En me réappropriant l'un des supports classiques de la décoration, je cherche à soulever des interrogations sur notre inconscient, notre morale, nos tabous sociaux et culturels, et nos schémas familiaux et ancestraux.

Le papier peint fait référence à l'intérieur de la maison, le décor où l'on a grandi, vécu, il recouvre les murs et en cache parfois les défauts. Détourné de son image habituelle et de sa banalité, ce papier peint maculé de sang nous emmène vers une sensation inquiétante, sans toutefois nous donner l'explication des origines de ses tâches. Le motif de sang démultiplié devient une obsession que la référence au décor quotidien amplifie et fait éclater, tout en la rendant décalée et édulcorée de par sa nouvelle fonction décorative. Rire de nos blessures, les arborer fièrement sur nos murs ?

L'image du sang, hors contexte, peut avoir un sens ambivalent, sur le fil du rasoir ! Là où il y a tâche de sang, il y a ouverture sur l'intérieur du corps. Orifice naturel ou blessure ? L'évènement à l'origine de cette tâche est-il criminel ou fécond ? S'agit-il d'un meurtre ? d'un suicide ? d'une blessure accidentelle ? de menstruations ? d'une défloration ? d'une prise de sang ? d'un accouchement ? Quelle réaction la vue du sang suscite t'elle chez vous ? Est-ce une référence à la violence, ou bien au symbole même de la vie ?  

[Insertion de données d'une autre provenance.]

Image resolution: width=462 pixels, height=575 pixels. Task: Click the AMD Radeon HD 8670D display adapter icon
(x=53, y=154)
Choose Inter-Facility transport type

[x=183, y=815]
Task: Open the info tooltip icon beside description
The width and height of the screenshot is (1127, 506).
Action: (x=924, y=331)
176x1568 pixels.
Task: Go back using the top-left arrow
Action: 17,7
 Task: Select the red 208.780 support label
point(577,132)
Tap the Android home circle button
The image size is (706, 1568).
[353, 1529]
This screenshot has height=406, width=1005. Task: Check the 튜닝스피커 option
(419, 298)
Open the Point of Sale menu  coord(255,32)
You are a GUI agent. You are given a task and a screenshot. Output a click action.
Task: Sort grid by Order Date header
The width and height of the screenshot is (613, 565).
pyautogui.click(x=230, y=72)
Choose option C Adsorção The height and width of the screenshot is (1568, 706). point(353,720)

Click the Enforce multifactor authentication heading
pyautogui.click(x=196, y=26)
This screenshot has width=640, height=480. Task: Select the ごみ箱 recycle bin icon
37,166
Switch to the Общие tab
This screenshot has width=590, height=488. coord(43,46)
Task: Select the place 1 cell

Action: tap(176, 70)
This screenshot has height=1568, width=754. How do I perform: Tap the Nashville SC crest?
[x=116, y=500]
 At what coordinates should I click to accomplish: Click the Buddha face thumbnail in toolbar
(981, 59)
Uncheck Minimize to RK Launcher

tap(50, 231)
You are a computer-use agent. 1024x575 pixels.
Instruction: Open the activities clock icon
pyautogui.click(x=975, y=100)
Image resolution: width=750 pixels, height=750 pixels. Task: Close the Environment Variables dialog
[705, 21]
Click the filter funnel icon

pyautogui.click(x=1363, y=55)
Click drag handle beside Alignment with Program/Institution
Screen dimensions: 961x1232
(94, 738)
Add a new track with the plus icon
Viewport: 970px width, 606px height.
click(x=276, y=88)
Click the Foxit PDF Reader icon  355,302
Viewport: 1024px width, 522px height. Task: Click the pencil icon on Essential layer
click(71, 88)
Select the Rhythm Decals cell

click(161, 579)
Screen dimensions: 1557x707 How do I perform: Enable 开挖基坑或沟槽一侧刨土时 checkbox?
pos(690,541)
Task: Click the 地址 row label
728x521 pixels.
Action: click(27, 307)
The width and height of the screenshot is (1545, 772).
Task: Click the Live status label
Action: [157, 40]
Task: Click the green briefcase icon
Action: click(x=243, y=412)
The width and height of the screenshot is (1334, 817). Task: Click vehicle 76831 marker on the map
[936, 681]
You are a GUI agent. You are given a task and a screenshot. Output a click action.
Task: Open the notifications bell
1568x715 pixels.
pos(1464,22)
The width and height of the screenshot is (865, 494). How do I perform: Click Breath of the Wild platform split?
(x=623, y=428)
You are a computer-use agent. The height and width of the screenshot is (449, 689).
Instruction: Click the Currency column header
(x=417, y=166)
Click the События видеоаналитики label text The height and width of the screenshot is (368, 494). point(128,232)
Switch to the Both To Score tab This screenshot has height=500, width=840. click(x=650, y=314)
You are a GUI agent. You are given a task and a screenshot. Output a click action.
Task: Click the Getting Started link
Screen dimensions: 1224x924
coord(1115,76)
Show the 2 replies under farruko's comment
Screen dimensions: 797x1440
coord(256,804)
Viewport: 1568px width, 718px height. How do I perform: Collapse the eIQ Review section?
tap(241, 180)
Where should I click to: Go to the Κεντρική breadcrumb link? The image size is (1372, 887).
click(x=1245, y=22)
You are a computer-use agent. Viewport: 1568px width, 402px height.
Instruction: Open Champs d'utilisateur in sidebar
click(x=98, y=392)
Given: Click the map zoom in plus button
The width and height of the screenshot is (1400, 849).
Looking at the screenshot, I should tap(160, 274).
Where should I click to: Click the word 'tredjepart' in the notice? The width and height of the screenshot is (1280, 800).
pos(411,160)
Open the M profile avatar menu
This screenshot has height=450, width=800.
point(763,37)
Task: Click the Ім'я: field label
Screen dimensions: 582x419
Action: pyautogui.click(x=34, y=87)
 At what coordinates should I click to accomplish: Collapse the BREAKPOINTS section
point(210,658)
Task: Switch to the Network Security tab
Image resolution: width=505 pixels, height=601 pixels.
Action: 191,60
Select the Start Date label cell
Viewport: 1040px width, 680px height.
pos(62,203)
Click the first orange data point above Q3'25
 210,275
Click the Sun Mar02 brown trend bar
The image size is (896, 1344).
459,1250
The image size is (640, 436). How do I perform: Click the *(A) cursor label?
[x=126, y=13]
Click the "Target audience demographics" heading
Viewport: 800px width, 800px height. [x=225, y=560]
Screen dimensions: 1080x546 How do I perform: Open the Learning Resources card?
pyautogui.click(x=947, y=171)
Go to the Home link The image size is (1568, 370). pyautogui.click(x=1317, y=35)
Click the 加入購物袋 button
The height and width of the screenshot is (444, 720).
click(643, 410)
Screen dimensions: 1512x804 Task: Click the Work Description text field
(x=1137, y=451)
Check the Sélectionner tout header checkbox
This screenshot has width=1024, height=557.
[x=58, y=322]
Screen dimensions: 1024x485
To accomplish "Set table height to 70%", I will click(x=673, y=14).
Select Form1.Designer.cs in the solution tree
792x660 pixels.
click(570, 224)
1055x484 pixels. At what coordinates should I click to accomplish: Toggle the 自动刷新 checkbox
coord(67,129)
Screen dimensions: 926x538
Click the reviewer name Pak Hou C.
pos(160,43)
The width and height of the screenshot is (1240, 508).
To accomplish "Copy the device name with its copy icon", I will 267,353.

Le sang sur les murs fait référence au cinéma, rappelant d'innombrables scènes de crime, il est le point de départ de l'intrigue, la couleur du drame. Le sang rouge vif quand il coule devient sombre et marron lorsqu'il sèche. Par quel paradoxe peut-on faire d'une scène de meurtre un motif décoratif ?

Ce qui devrait être caché est ici placardé, arboré fièrement tel un trophée, et même esthétisé. Ce motif en devient presque drôle, énergique c'est certain, décalé peut-être? Il s'est passé quelque chose, mais on fait comme s'il ne s'était rien passé ! La scène sanglante fait partie du décor, on en a oublié la raison, il n'en reste que les traces imprimées au mur. On ne les efface pas, on vit avec, on s'est habitué, et on finit par ne plus voir ce qui saute aux yeux...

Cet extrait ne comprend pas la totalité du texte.